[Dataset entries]

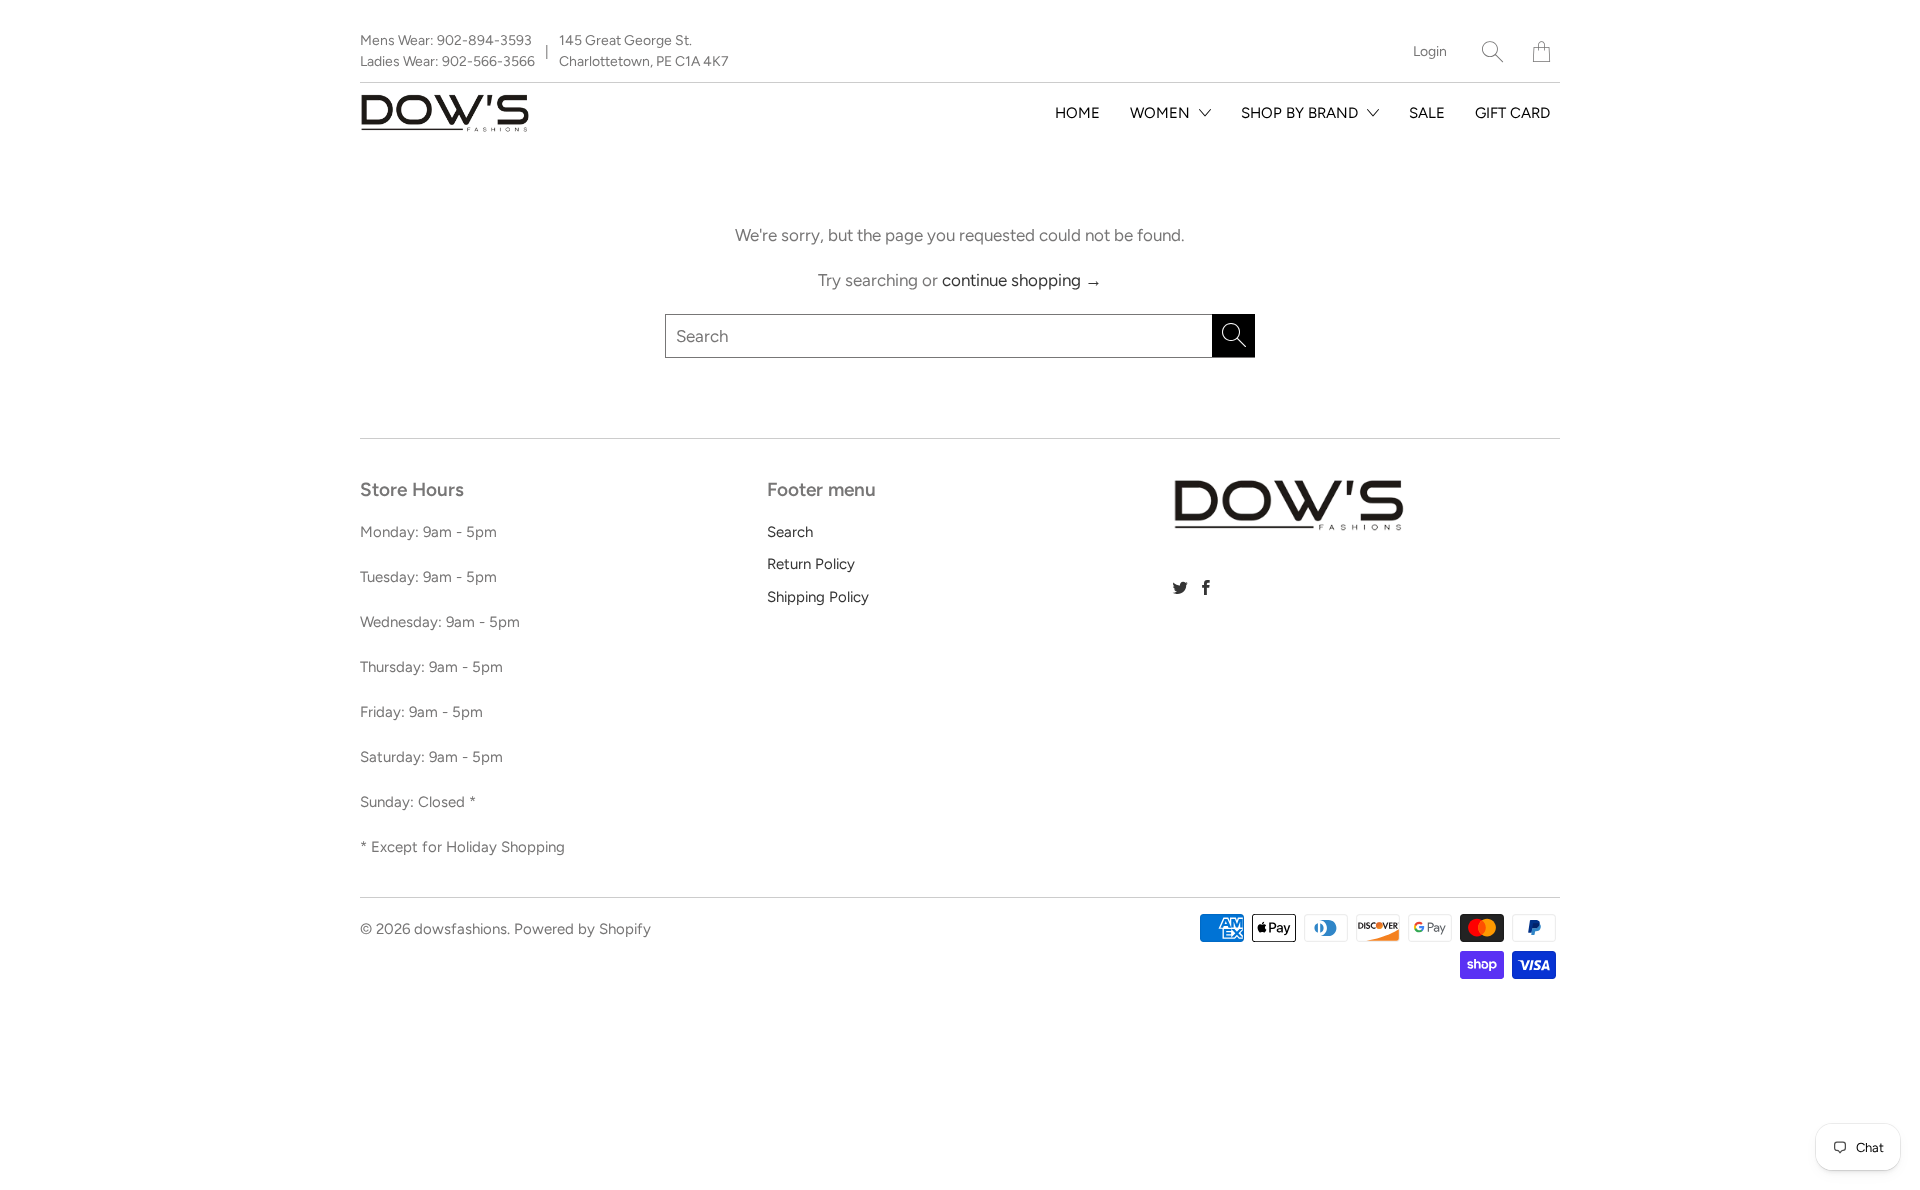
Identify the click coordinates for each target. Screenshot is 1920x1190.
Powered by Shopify (582, 929)
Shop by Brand (1301, 113)
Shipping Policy (818, 597)
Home (1077, 113)
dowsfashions (460, 929)
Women (1162, 113)
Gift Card (1512, 113)
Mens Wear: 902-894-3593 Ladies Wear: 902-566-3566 (447, 51)
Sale (1427, 113)
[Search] (1492, 51)
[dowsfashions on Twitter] (1180, 587)
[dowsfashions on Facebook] (1206, 587)
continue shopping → (1022, 280)
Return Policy (811, 564)
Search (790, 532)
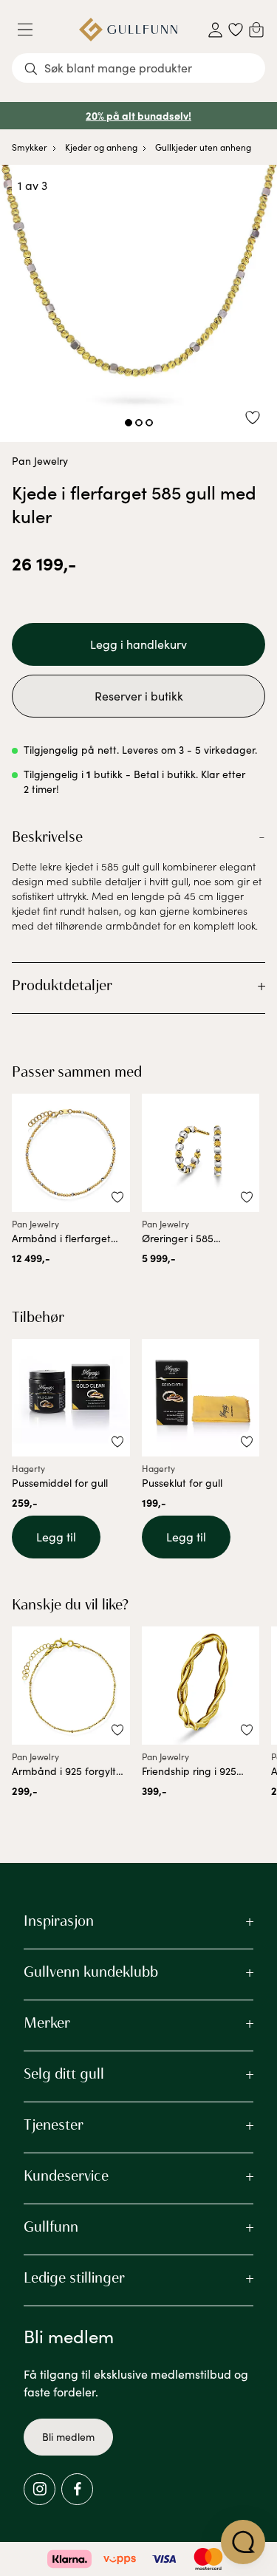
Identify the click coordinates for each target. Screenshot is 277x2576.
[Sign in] (215, 29)
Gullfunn (51, 2226)
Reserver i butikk (139, 695)
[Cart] (256, 29)
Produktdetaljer (62, 985)
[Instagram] (39, 2489)
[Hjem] (128, 29)
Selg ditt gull (64, 2073)
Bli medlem (68, 2437)
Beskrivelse (47, 836)
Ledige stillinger (74, 2277)
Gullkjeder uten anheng (203, 147)
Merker (47, 2022)
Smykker (29, 147)
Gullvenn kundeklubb (91, 1971)
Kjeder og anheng (101, 147)
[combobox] (138, 68)
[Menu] (31, 29)
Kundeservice (66, 2175)
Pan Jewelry (40, 461)
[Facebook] (77, 2489)
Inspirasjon (59, 1920)
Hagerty (28, 1468)
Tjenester (53, 2124)
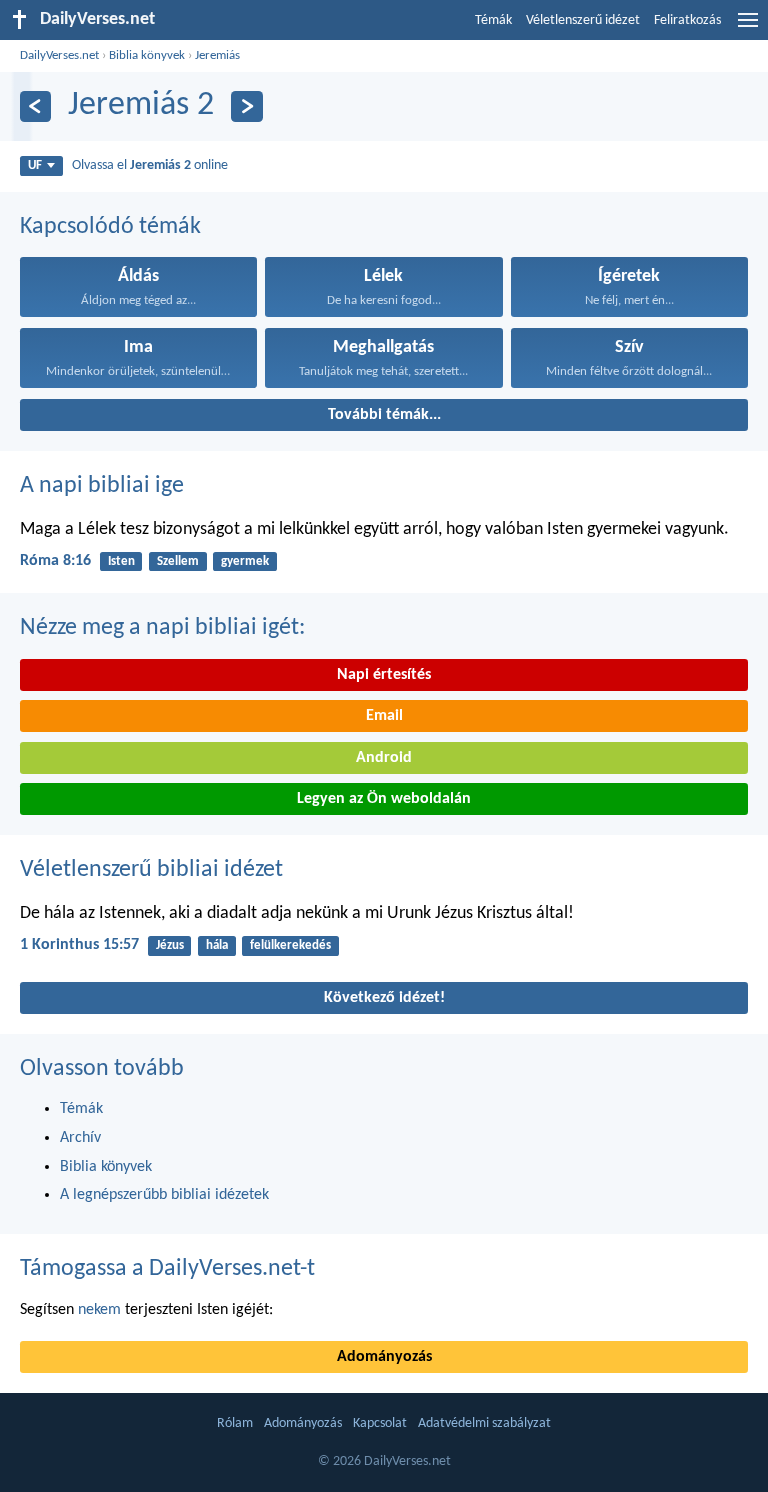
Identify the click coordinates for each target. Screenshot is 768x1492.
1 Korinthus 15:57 (79, 945)
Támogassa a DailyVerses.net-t (167, 1269)
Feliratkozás (687, 20)
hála (217, 945)
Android (384, 758)
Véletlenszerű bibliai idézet (151, 870)
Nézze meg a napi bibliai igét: (162, 628)
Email (384, 716)
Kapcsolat (380, 1423)
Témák (493, 20)
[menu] (748, 28)
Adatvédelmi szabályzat (484, 1423)
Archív (80, 1138)
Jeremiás (217, 55)
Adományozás (384, 1357)
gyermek (245, 561)
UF (35, 165)
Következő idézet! (384, 998)
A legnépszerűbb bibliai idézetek (164, 1195)
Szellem (178, 561)
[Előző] (35, 106)
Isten (121, 561)
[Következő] (246, 106)
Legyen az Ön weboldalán (384, 799)
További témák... (384, 415)
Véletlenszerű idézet (583, 20)
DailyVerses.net (59, 55)
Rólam (235, 1423)
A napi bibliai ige (102, 486)
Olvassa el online (150, 165)
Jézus (170, 945)
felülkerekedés (290, 945)
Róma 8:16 (55, 561)
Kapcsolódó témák (110, 227)
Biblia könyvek (147, 55)
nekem (99, 1310)
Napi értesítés (384, 675)
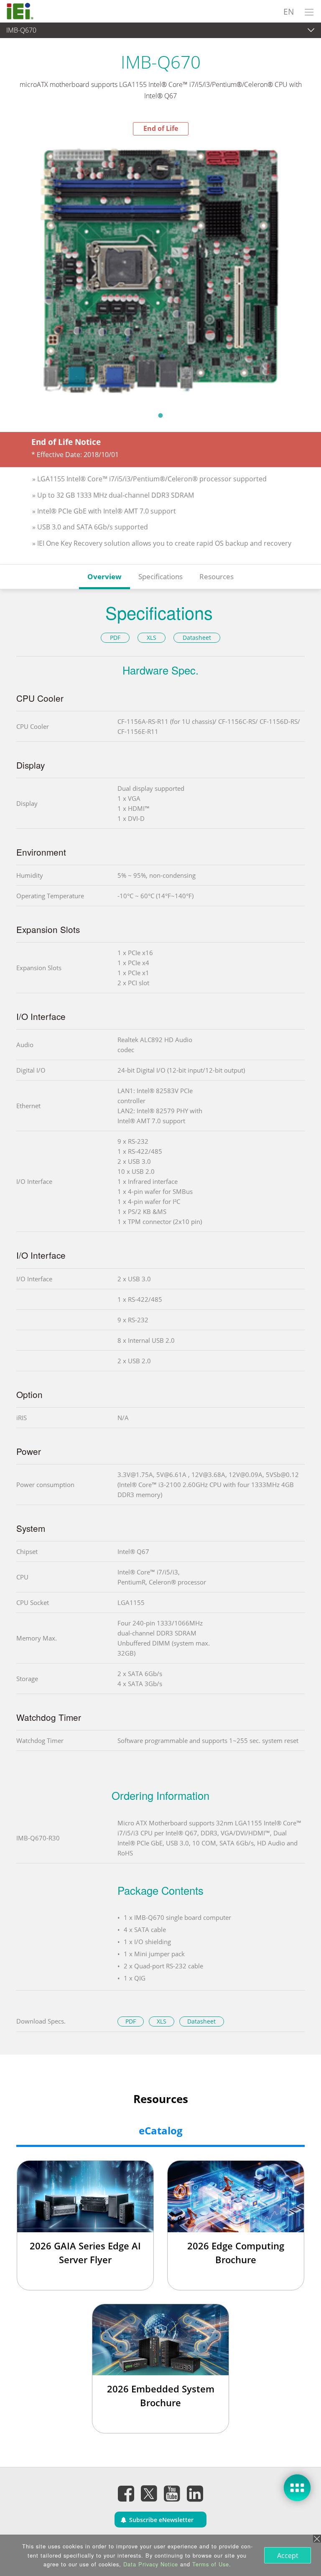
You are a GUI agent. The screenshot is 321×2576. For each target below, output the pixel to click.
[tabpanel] (160, 271)
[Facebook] (126, 2493)
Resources (216, 576)
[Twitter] (149, 2490)
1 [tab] (160, 415)
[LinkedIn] (195, 2493)
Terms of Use (210, 2564)
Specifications (160, 576)
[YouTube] (172, 2493)
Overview (104, 576)
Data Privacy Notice (150, 2564)
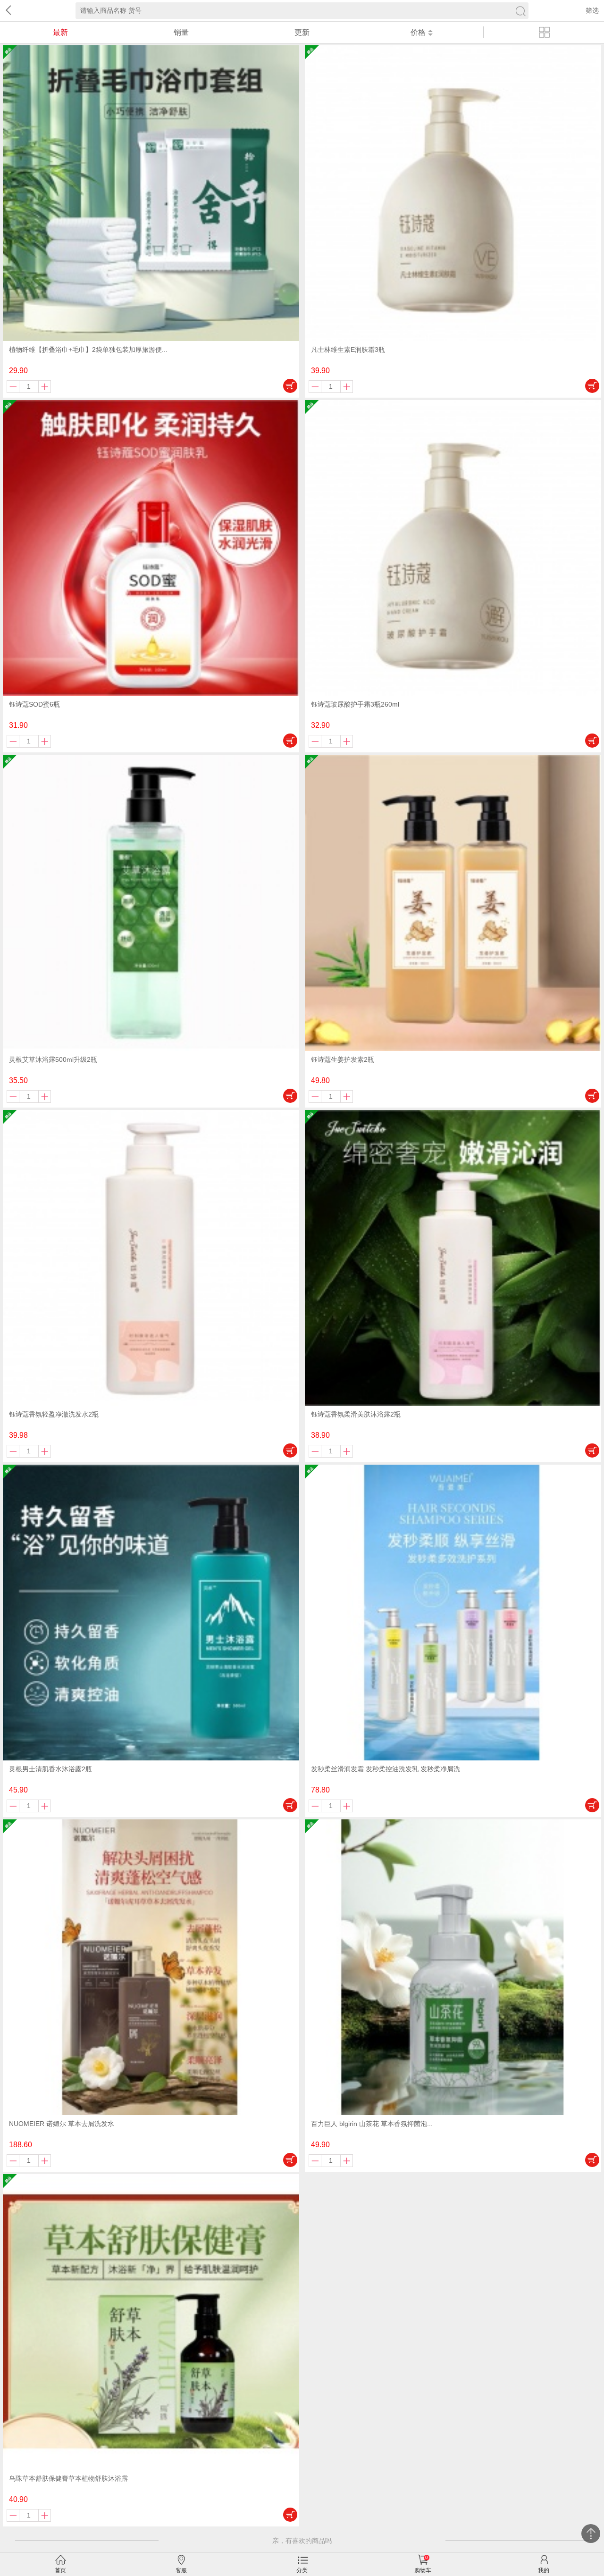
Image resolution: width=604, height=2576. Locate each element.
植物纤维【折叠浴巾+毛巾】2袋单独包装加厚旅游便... (88, 349)
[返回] (7, 10)
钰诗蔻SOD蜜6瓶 (34, 704)
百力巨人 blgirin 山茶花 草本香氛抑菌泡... (372, 2123)
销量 (181, 32)
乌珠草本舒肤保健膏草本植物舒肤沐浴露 (68, 2478)
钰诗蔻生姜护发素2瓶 (342, 1059)
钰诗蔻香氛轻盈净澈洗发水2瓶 (54, 1414)
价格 (418, 32)
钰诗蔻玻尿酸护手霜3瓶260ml (355, 704)
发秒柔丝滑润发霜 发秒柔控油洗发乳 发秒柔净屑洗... (388, 1769)
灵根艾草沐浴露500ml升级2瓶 (53, 1059)
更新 (302, 32)
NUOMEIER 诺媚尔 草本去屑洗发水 (61, 2123)
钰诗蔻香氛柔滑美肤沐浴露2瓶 (356, 1414)
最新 (60, 32)
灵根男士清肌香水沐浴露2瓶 (50, 1769)
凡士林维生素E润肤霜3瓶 (348, 349)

_Your assignment_
Could you print, exactly and with nothing else, the lines from the one containing "销量 (181, 32)" through the last line of the records above?

_Reply to the exercise_
销量 (181, 32)
乌珠草本舒肤保健膏草本植物舒肤沐浴露 (68, 2478)
钰诗蔻生姜护发素2瓶 (342, 1059)
钰诗蔻香氛轻盈净澈洗发水2瓶 (54, 1414)
价格 (418, 32)
钰诗蔻玻尿酸护手霜3瓶260ml (355, 704)
发秒柔丝滑润发霜 发秒柔控油洗发乳 发秒柔净屑洗... (388, 1769)
灵根艾草沐浴露500ml升级2瓶 (53, 1059)
更新 (302, 32)
NUOMEIER 诺媚尔 草本去屑洗发水 (61, 2123)
钰诗蔻香氛柔滑美肤沐浴露2瓶 (356, 1414)
最新 (60, 32)
灵根男士清肌香水沐浴露2瓶 (50, 1769)
凡士林维生素E润肤霜3瓶 (348, 349)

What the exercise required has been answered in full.